A former counsel for startups, Prof. Arewa sees growth in failure
The way Professor Olufunmilayo Arewa sees it, failure is not only an option, it's essential.
"Failure is an important message," says Arewa, referring to the late Steve Jobs' now-famous 2005 Stanford commencement address where he talks about how failures in his life — including dropping out of college and getting fired from Apple — taught him valuable lessons.
She says her own experience as general counsel for startup companies that went belly up taught her the importance of being entrepreneurial, embracing challenges, taking different approaches to solving problems, and realizing that there will always be things outside of your control in business and life.
"I like startups. I like the energy. That's why I came to a new school like UCI Law," says Arewa. "The students here are exciting. There's definitely a lot of energy and engagement."
Among the things she appreciates in a new law school is the ability to embrace changes in legal education, she says. "We need to work on more interactive teaching and on problem solving." And she does that in her class this semester in Business Associations, where her students have created a virtual company, a consulting business that does marketing surveys of graduate students.
"Students need to be more entrepreneurial in getting jobs now, especially because the legal job market is not the same anymore," she says.
Arewa came to UCI Law in July from Northwestern University School of Law, where she taught intellectual property, securities regulation, business associations, copyright and digital music, and financial markets and private funds. She has also taught at Case Western Reserve School of Law and the University of Georgia School of Law.
In addition to her time as an in-house lawyer, Arewa also spent five years as an associate at law firms in California and New York, working on venture capital financings, advising clients on employment and compensation matters and representing companies in public and private offerings.
Few law professors display the depth of real-world experience or the breadth of interests that Arewa does. Her interests include intellectual property, copyright law, the entertainment industry, corporate and securities laws, private equity, entrepreneurship, anthropology, African culture, folk lore, popular culture and music.
In addition to her law degree from Harvard, Arewa has a master's degree in economics from the University of Michigan, and a Ph.D. in anthropology from UC Berkeley, where she wrote a dissertation on images of Africa in the Tarzan novels of Edgar Rice Burroughs. Her bachelor's degree from Harvard was also in anthropology, and her joint appointment at UC Irvine is in that field as well as law.
Currently, Arewa is writing a book that allows her to engage many of her interests, "Black Face, Black Music: How the Music of Slaves Transformed the World." In it she explores how the music of slaves influenced American music, and how that in turn became the world's music.
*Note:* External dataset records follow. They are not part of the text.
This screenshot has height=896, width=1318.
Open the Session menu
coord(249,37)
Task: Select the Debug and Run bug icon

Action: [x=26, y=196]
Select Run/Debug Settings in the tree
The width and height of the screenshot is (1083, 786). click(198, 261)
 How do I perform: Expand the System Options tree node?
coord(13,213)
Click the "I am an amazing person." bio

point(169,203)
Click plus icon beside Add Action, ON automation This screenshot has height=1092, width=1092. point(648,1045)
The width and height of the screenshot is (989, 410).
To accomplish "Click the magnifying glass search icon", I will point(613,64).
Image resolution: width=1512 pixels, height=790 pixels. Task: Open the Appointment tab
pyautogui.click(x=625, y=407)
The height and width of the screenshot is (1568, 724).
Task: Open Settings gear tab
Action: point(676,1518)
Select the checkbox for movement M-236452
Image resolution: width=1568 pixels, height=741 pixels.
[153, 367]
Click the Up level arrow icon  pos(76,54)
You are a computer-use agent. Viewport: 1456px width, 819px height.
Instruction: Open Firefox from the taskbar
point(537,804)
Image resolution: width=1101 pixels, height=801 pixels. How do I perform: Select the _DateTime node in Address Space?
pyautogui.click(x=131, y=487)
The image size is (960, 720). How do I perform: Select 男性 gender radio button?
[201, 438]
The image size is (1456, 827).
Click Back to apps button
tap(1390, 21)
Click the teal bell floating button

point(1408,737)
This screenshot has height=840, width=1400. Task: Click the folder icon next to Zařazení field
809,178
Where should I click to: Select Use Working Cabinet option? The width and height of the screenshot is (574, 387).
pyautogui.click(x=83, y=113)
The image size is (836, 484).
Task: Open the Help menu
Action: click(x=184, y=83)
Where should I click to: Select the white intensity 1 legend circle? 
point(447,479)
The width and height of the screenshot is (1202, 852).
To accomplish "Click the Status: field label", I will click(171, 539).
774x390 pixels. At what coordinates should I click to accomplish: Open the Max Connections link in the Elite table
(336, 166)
In doing so, she analyzes how non-written forms of music tended to escape copyright protection, and how a balance must be struck between musical innovation and legal protection.
She is interested in discovering the "contexts of invention," she says, and has taught a seminar on that topic. She looks at how a shift in 20th century American music came about around the time Ragtime music became popular, in the teens and twenties, and how oral traditions in music began to be written down and then protected by copyright laws.
"We need to think about participation rather than ownership," she says, describing how innovation in music, in such forms as blues and hip hop, have involved borrowing among artists, while copyright laws were developed to protect musicians' creative inventions.
Her interest in music preceded her interest in law by quite a bit - she was a classically trained singer when she was young and still enjoys singing.
Her interest in law came about during a stint at the U.S. State Department after earning her master's in economics. She spent nearly two years in Uruguay at a consular post determining visa eligibility, and that gave her a taste for international affairs and immigration law. Being part of "a huge government bureaucracy" was not for her, but the law was, so she was off to Harvard Law School.
Once she earned her J.D., she served stints as an associate at various law firms - including New York-based heavyweights Sullivan & Cromwell and Sherman & Sterling, and Silicon Valley’s Gunderson Dettmer - before going in-house with her first startup in New York, a company that developed methods of payment for the Internet.
There she found she needed to be more of a generalist in law, handling everything from fundraising to developing employee stock option plans. She also enjoyed working with technical people, who think differently from lawyers, she says. Not surprisingly, that environment was better suited to her wide-ranging interests.
"We need to follow different paths because that leads to enriching experiences," she says.